Anthropic has released a new study in which modern artificial intelligences demonstrated the ability to identify vulnerabilities in smart contracts operating on the Ethereum and BNB Chain blockchains. The models Claude Sonnet 4.5, Claude Opus 4.5, and GPT-5 were used for testing based on the SCONE-bench dataset, covering the period from 2020 to 2025.
This is reported by Business • Media
AI Effectiveness in Finding Exploits in Smart Contracts
During the experiments, the AI models were able to simulate exploits for approximately half of the recorded hacking incidents. It is estimated that the total value of assets in the hacked contracts at the time of the attacks exceeded $550 million. Special attention was given to checking contracts that were hacked after March 2025 — a period not included in the models’ training data. The AI agents identified 19 vulnerabilities out of 34, which is equivalent to about $4.6 million in potential losses.

Importantly, the models had no prior information about these cases and even discovered new types of vulnerabilities. The best results were shown by Claude Opus 4.5, which generated exploits for 17 cases (50% of the sample) amounting to approximately $4.5 million. Together, the three models identified 19 vulnerabilities, accounting for 55.8% of the test set, with an estimated loss of the same $4.6 million.
Open Benchmark and Future Prospects
Anthropic conducted additional tests for recently deployed contracts to assess the AI’s ability to find previously unknown issues. In this block, two “zero-day” vulnerabilities were identified, confirming the models’ capability to detect defects without historical data or signals.

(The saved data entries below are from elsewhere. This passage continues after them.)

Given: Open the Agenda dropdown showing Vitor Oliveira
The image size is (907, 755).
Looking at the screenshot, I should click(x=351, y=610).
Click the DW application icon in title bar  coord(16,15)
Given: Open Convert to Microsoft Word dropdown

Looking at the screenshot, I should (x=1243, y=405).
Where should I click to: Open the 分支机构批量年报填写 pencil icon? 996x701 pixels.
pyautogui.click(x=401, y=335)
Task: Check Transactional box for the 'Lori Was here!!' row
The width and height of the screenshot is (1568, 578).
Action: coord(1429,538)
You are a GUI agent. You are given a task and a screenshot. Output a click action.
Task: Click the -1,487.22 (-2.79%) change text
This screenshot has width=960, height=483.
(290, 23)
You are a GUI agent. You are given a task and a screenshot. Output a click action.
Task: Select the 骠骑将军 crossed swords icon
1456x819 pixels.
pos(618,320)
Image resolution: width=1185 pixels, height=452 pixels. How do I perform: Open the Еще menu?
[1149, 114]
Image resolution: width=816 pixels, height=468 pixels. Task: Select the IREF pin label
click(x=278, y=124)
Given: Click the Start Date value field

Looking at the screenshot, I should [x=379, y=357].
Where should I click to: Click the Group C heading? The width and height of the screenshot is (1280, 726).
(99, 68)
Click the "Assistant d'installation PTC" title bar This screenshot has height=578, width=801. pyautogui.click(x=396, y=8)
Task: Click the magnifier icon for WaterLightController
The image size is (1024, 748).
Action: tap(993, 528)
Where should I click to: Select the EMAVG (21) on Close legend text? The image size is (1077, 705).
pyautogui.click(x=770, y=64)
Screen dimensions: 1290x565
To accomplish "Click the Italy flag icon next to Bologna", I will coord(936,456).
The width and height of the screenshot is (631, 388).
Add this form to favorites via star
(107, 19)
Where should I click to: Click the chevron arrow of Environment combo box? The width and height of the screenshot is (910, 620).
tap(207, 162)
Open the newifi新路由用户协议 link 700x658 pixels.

“The study does not aim to exploit vulnerabilities but is focused on creating tools to assess the ability of AI systems to recognize defects in code,” said Anthropic.
The company plans to make SCONE-bench an open standard for testing and comparing the capabilities of large language models in the field of smart contract security. The authors emphasize that such tools can significantly aid in development and auditing, allowing critical errors to be identified before the code is deployed on the blockchain.
At the same time, Anthropic stresses that the study covers only a sample of historical contracts in controlled conditions, and therefore does not reflect the full picture of risks. The company will continue to expand the benchmark and explore the potential use of AI to support teams working on the security of blockchain protocols.